**Work to be completed**
According to the court opinion, what date did the surrogate set for the hearing on Walter A. Fullerton's petition?

**Extract**
Opinion
July 2, 1917.
Franklin Bien, for the appellant.
James A. Leary [ Walter A. Fullerton of counsel], for the respondent.
Walter A. Fullerton, in a petition to the Surrogate's Court of Saratoga county, verified on the 1st day of March, 1917, alleges that he is "the duly appointed, qualified and acting administrator of the estate of F. Augustus Heinze, deceased," and that on the 27th day of February, 1917, "your petitioner as such administrator entered into two certain contracts, copies of which are hereto annexed and made a part hereof," and that such contracts were entered into subject to the approval of the Surrogate's Court. He then sets out the result to be obtained for the estate in the event of the contracts being approved. The surrogate fixed the fifteenth day of March as the date of hearing upon this petition, and directed that notice of the hearing be given to certain named parties or their attorneys. On the return day of Mr. Fullerton's application, the Empire Kaolin Company, which was not among the parties to whom notice was given, appeared and attempted to intervene and become a party. An affidavit and an alleged answer to the petition were filed with the Surrogate's Court, in which the appellant alleges that it became the purchaser of some part of the securities involved in the contracts sought to be approved prior to the issuing of letters to the petitioner, from a former administrator, and urges that the present proceeding is an effort to take its property without due process of law. It further alleges that the petitioner is not in fact the lawful administrator of the estate, and that the Surrogate's Court is without jurisdiction to grant the order of approval.

**Data shown**
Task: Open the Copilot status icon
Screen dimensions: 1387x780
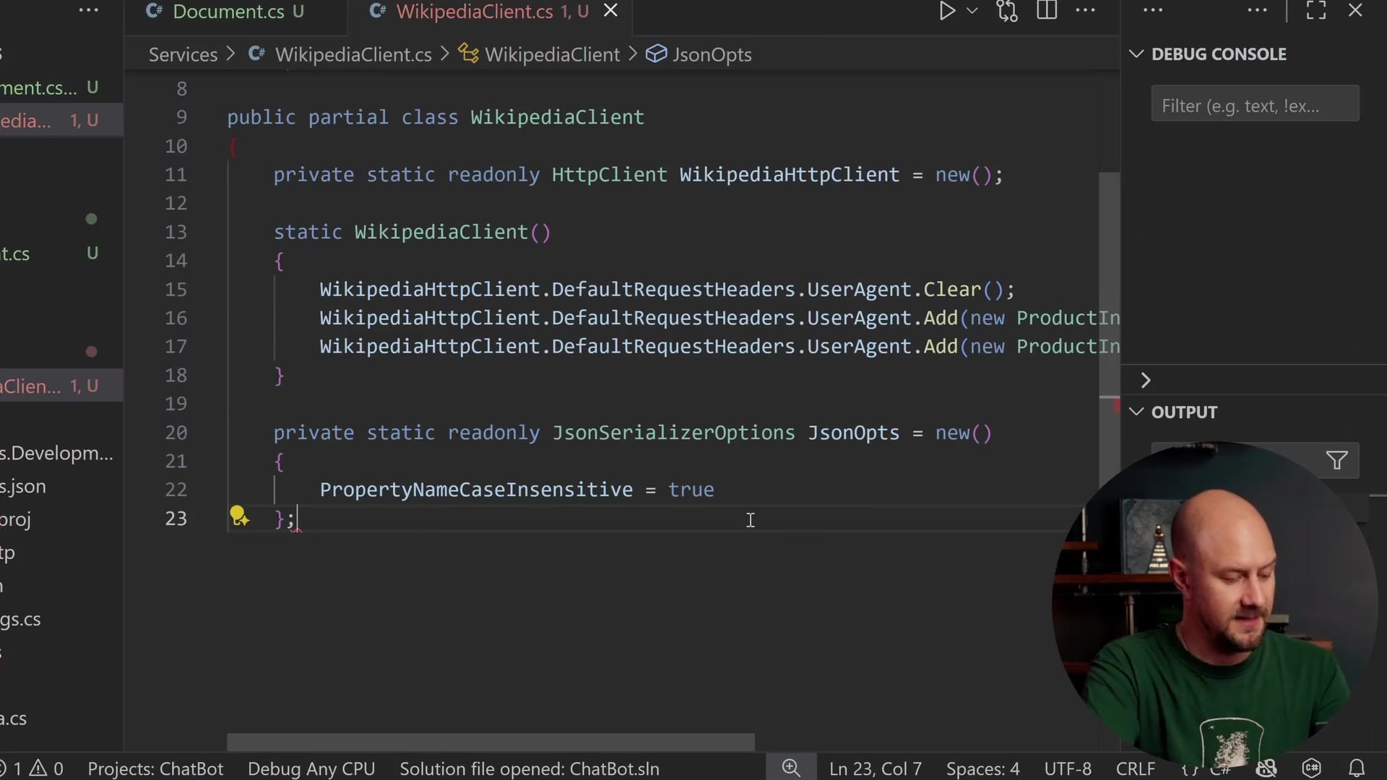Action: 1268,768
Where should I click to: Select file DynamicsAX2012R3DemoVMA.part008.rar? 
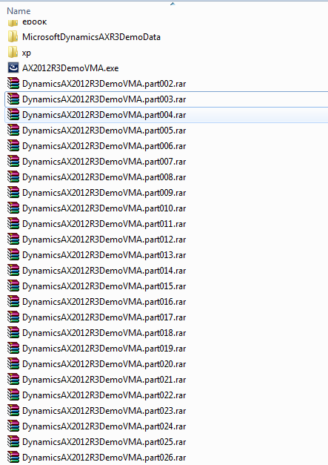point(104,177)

**Written answer**
The fifteenth day of March.